Als de vrouw uitgeblazen is, is ze weer mager en lang en de man van een normale lengte. De cafégangers kijken toe.
‘Ik zei het toch,’ zegt de vrouw uitgeput.
‘Ja,’ zegt de man.
‘Ik zei toch dat het wat uitmaakt.’
‘Het maakt u slechts wat uit omdat u uw gelijk wilt.’

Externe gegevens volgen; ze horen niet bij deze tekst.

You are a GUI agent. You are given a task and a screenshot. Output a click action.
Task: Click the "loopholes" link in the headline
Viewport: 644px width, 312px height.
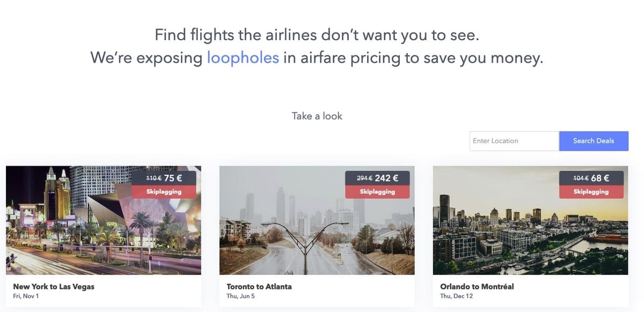pyautogui.click(x=243, y=57)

De man hijgt na. Zijn ogen glimmen.
‘Nee, absoluut niet,’ zegt de vrouw. Ze wuift zichzelf koelte toe en negeert de cafégangers die vol walging fluisteren. ‘Ik heb er geen baat bij gelijk te krijgen van een vreemde. Dat is niet wat u en ik hier doen.’
De man, duidelijk aangeslagen, legt zijn voorhoofd tegen het tafelblad.
‘Ik voel het niet,’ zegt hij.
‘Jawel,’ zegt de vrouw. ‘Toch?’
‘Nee, echt niet,’ zegt de man bokkig. ‘Ik voel het niet.’
Er is wel degelijk iets in de man veranderd, maar zijn ogen ontmoeten die van de vrouw niet.
‘Dan bent u verloren,’ zegt de vrouw.
Ze staat op. Ze propt haar overtollige huid, opgerekt en uitgelubberd, in haar damestas.
‘U betaalt de rekening?’ vraagt ze aan de man.
‘Uiteraard,’ zegt de man met zijn voorhoofd op de tafel.
De vrouw loopt het café uit. De barvrouw is weer verschenen. Ze is langer dan de man. Hij kijkt haar angstig aan wanneer ze de rekening komt brengen. Zijn ogen fonkelen zo erg dat de barvrouw weg moet kijken.